REQUIREMENT -> Across all the records below, how many lines contain "computer"? Respond with only the number.

--- SUPPLIED RECORDS ---

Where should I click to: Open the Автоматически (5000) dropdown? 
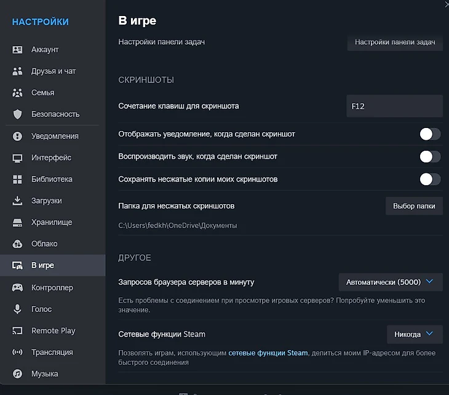(x=390, y=282)
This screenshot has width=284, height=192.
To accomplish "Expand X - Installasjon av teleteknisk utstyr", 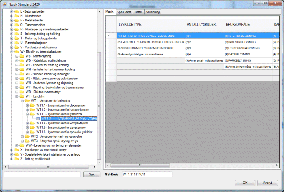I will pyautogui.click(x=11, y=149).
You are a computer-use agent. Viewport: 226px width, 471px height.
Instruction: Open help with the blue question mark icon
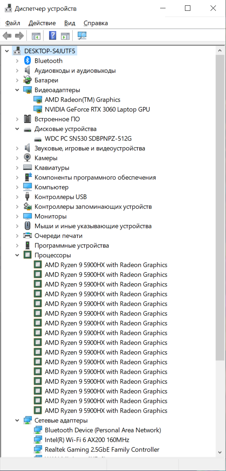point(53,36)
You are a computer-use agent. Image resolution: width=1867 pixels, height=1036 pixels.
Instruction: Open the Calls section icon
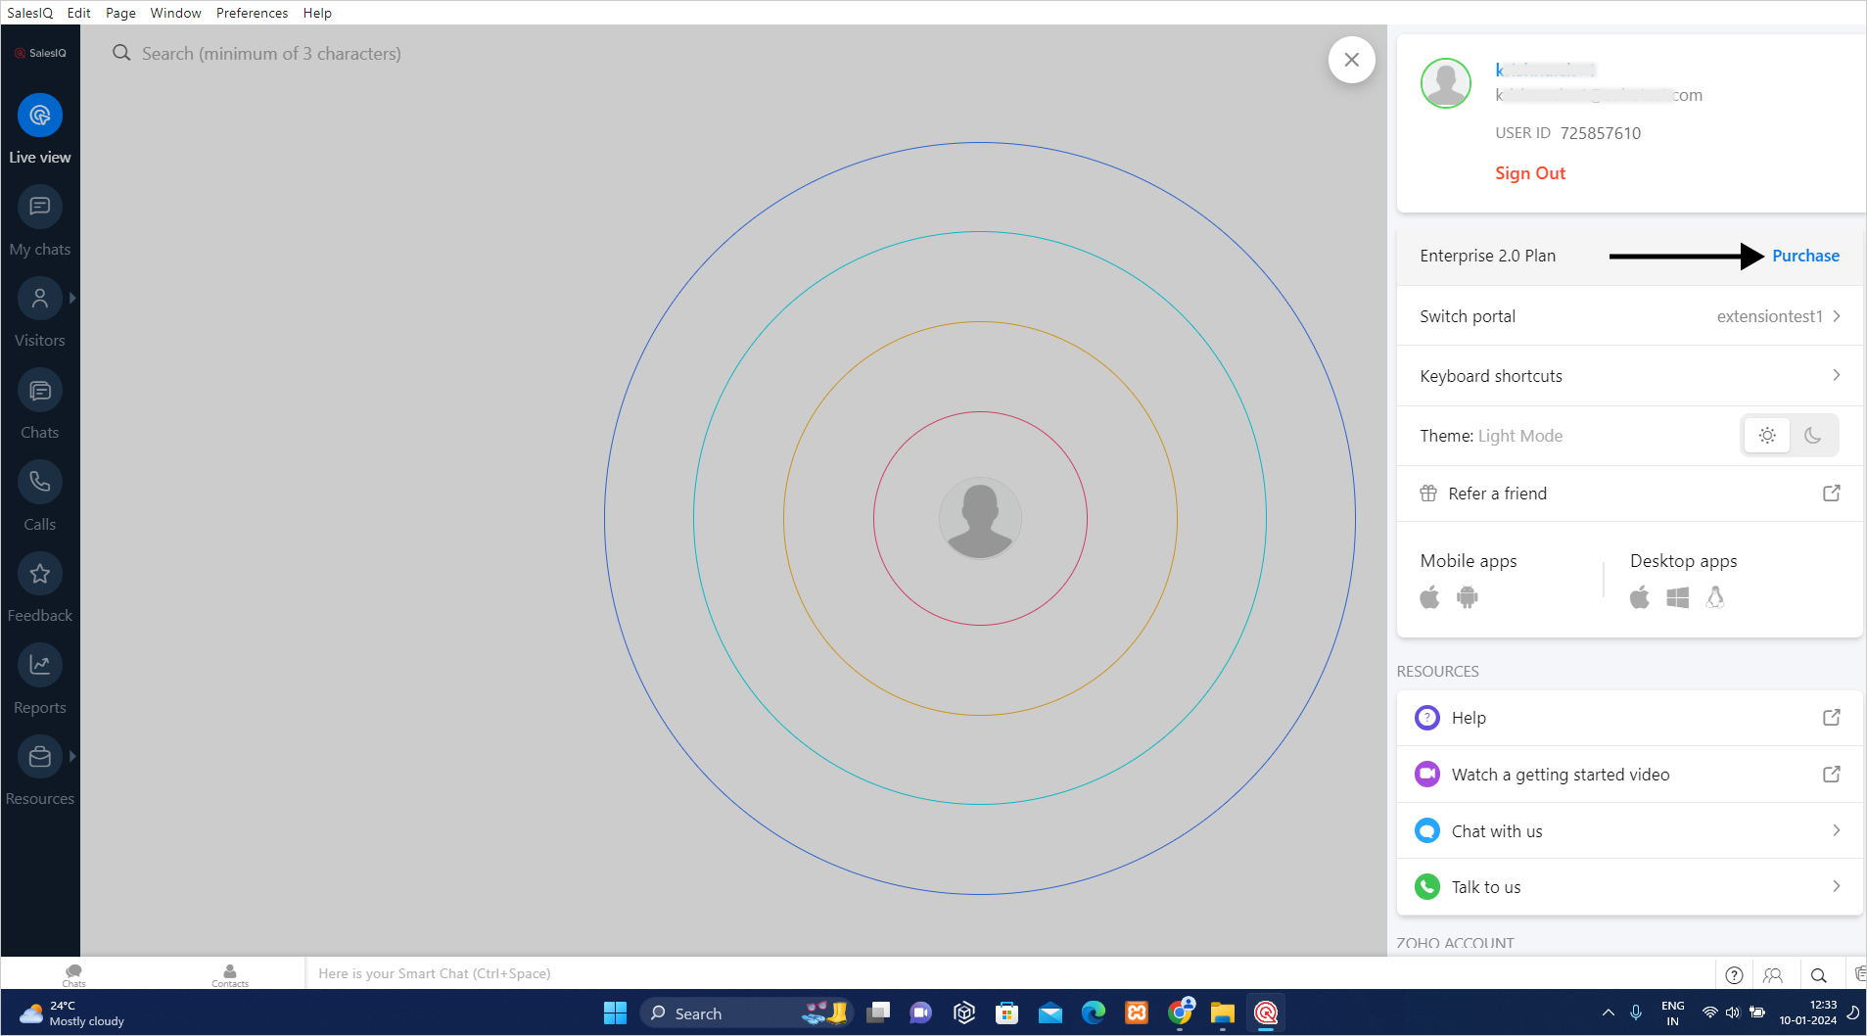pyautogui.click(x=40, y=482)
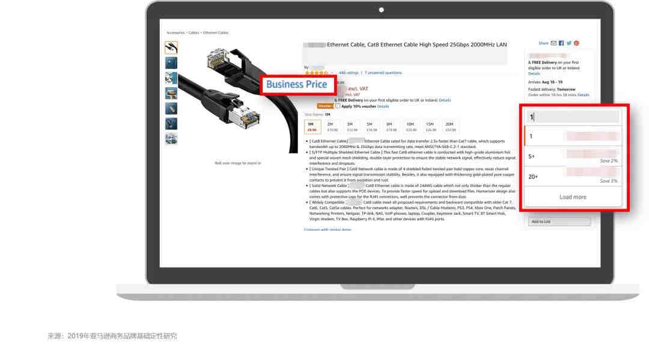Viewport: 649px width, 347px height.
Task: Share the product on Pinterest
Action: pos(576,43)
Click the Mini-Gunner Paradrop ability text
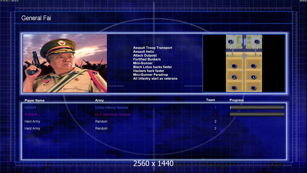Screen dimensions: 307x173 [x=151, y=75]
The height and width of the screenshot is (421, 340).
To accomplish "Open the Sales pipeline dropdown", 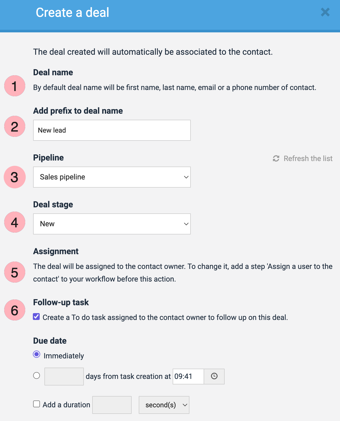I will tap(112, 177).
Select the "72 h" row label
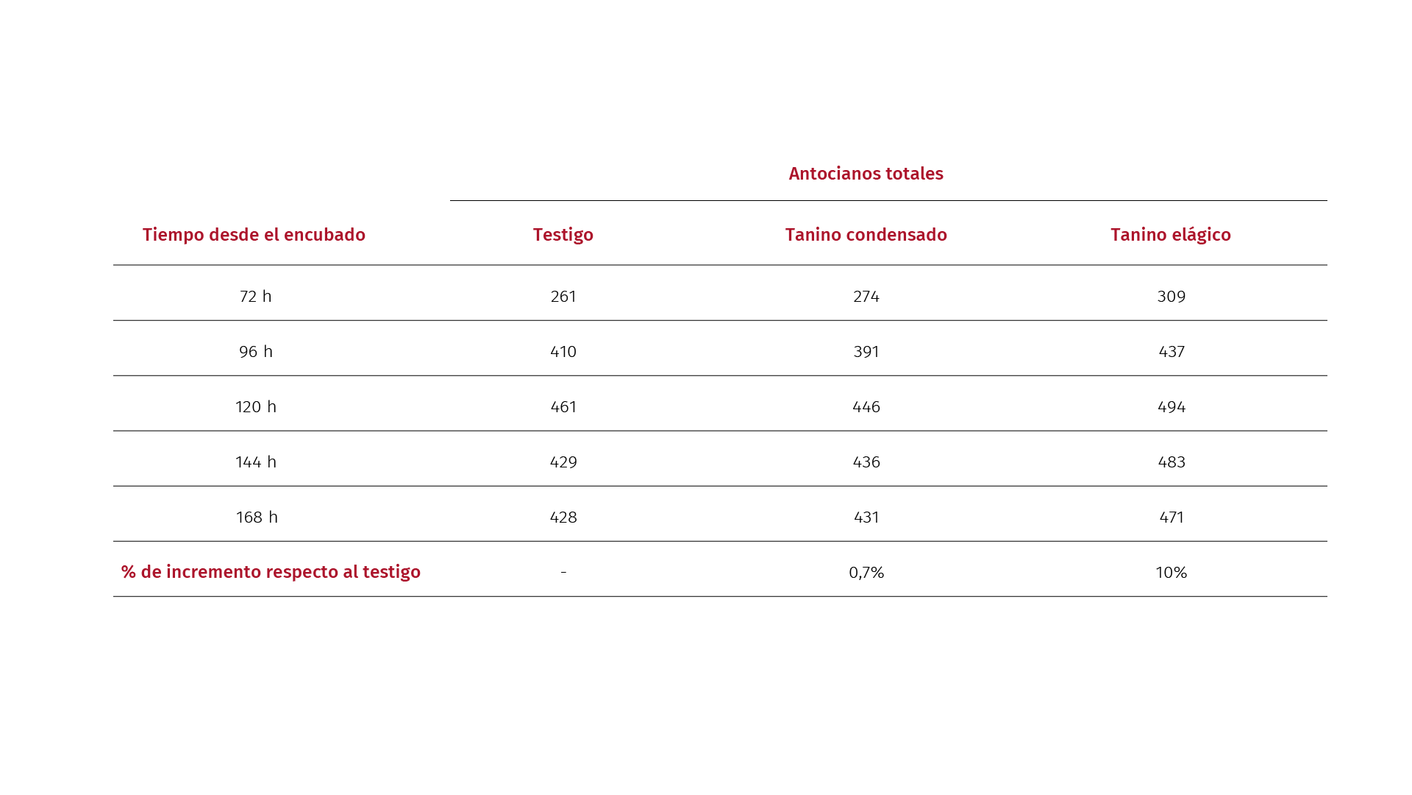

---

EXERCISE OUTPUT -> 2